Allerdings ist nicht die gesamte Union gegen die Grundrente. Der CDU-Sozialflügel äußerte sich positiv: Der Vizechef der Christlich Demokratischen Arbeitnehmerschaft (CDA), Christian Bäumler, sagte dem Handelsblatt, die Aufstockung von Entgeltpunkten bei Geringverdienern sei zu begrüßen. "Das Konzept ist leistungsorientiert, da es an den erworbenen Rentenansprüchen anknüpft." Auch die Steuerfinanzierung hält der CDU-Politiker für richtig: "Die Vermeidung von Altersarmut ist eine Aufgabe, die die gesamte Gesellschaft solidarisch tragen soll. Da müssen auch Spitzenverdiener ran." 

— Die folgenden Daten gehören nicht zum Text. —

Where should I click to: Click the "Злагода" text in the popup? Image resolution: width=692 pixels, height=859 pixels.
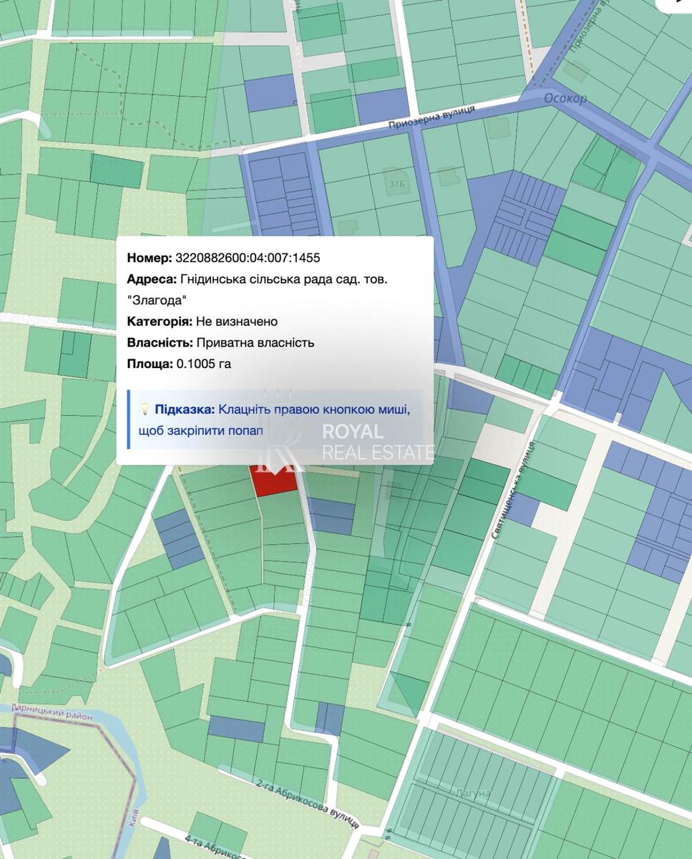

Diese Sichtweise teilt die Deutsche Rentenversicherung. Die Aufstockung niedriger Renten sei eine gesamtgesellschaftliche Aufgabe. "Wenn eine neue Leistung kommt, dann ist sie in vollem Umfang aus Steuermitteln zu finanzieren", sagte ein Sprecher.

"Ein höchst gelungener Aufschlag"

Unterstützung kam auch vom Deutschen Gewerkschaftsbund und dem Paritätischen Wohlfahrtsverband. Dessen Verbandsgeschäftsführer Ulrich Schneider sprach in den Zeitungen des Redaktionsnetzwerks Deutschland von einem "höchst gelungenen Aufschlag". Es sei erstmalig ein Modell für eine echte Grundrente "und nicht für eine Sozialhilfe plus".

Aus der Opposition kamen kritische Stimmen. Grünen-Fraktionschefin Katrin Göring-Eckardt sprach von einem Schritt in die richtige Richtung, bezweifelte aber die Finanzierbarkeit. Die Koalition sei mit der Mütterrente II bereits eine teure Verpflichtung eingegangen. "Es ist nicht erkennbar, woher die Finanzierungsspielräume für Heils milliardenschwere Grundrente kommen sollen", sagte sie den Zeitungen der Funke Mediengruppe.

FDP-Chef Christian Lindner nannte die Pläne ungerecht. "Dann wird sich irgendwann einer fragen: Wenn ich 35 Jahre eingezahlt habe und relativ mehr eingezahlt habe – wieso bekommt der andere einen Steuerzuschuss?", sagte er am Sonntagabend in der ARD. FDP-Generalsekretärin Nicola Beer wies den Rentenplan in der Bild als "unfair und populistisch" zurück. Statt gezielt etwas gegen Altersarmut zu tun, wolle Heil "riesige Ausgaben zulasten der Allgemeinheit machen, ohne dass der, der gearbeitet und vorgesorgt hat, mehr hat als derjenige, der das nicht getan hat".